See THIS previous SO post on using a variable on the replacement side of s///in Perl. Look both at the accepted answer and the rebuttal answer.
What you are trying to do is possible with the s///ee form that performs a double eval on the right hand string. See perlop quote like operators for more examples.
Be warned that there are security impilcations of evaland this will not work in taint mode.
I did not manage to make the most popular answers work.
The ee method complained when my replacement string contained several consecutive backreferences.

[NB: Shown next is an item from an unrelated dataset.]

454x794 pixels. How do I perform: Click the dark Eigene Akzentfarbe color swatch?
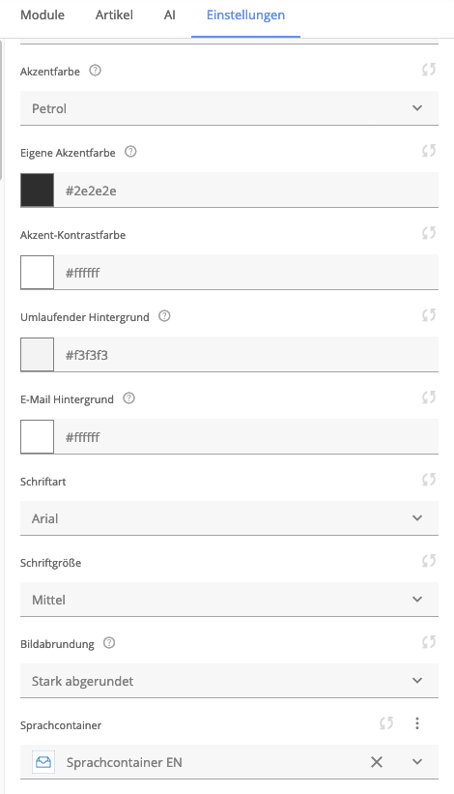coord(37,190)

Kent Fredric's answer only replaced the first match, and I need my search and replace to be global. I did not figure out a way to make it replace all matches that didn't cause other issues. For example, I tried running the method recursively until it no longer caused the string to change, but that causes an infinite loop if the replacement string contains the search string, whereas a regular global replacement does not do that.
I attempted to come up with a solution of my own using plain old eval:
eval '$var =~ s/' . $find . '/' . $replace . '/gsu;';
Of course, this allows for code injection. But as far as I know, the only way to escape the regex query and inject code is to insert two forward slashes in $find or one in $replace, followed by a semi-colon, after which you can add add code. For example, if I set the variables this way:
my $find = 'foo';
my $replace = 'bar/; print "You\'ve just been hacked!\n"; #';
The evaluated code is this:
$var =~ s/foo/bar/; print "You've just been hacked!\n"; #/gsu;';
So what I do is make sure the strings don't contain any unescaped forward slashes.
First, I copy the strings into dummy strings.
my $findTest = $find;
my $replaceTest = $replace;
Then, I remove all escaped backslashes (backslash pairs) from the dummy strings. This allows me to find forward slashes that are not escaped, without falling into the trap of considering a forward slash escaped if it's preceded by an escaped backslash. For example: \/ contains an escaped forward slash, but \\/ contains a literal forward slash, because the backslash is escaped.
$findTest =~ s/\\\\//gmu;
$replaceTest =~ s/\\\\//gmu;
Now if any forward slash that is not preceded by a backslash remains in the strings, I throw a fatal error, as that would allow the user to insert arbitrary code.
if ($findTest =~ /(?<!\\)\// || $replaceTest =~ /(?<!\\)\//)
{
print "String must not contain unescaped slashes.\n";
exit 1;
}
Then I eval.
eval '$var =~ s/' . $find . '/' . $replace . '/gsu;';
I'm not an expert at preventing code injection, but I'm the only one using my script, so I'm content using this solution without fully knowing if it's vulnerable. But as far as I know, it may be, so if anyone knows if there is or isn't any way to inject code into this, please provide your insight in a comment.
I'm not certain on what it is you're trying to achieve. But maybe you can use this:
$var =~ s/^start/foo/;
$var =~ s/end$/bar/;
I.e. just leave the middle alone and replace the start and end.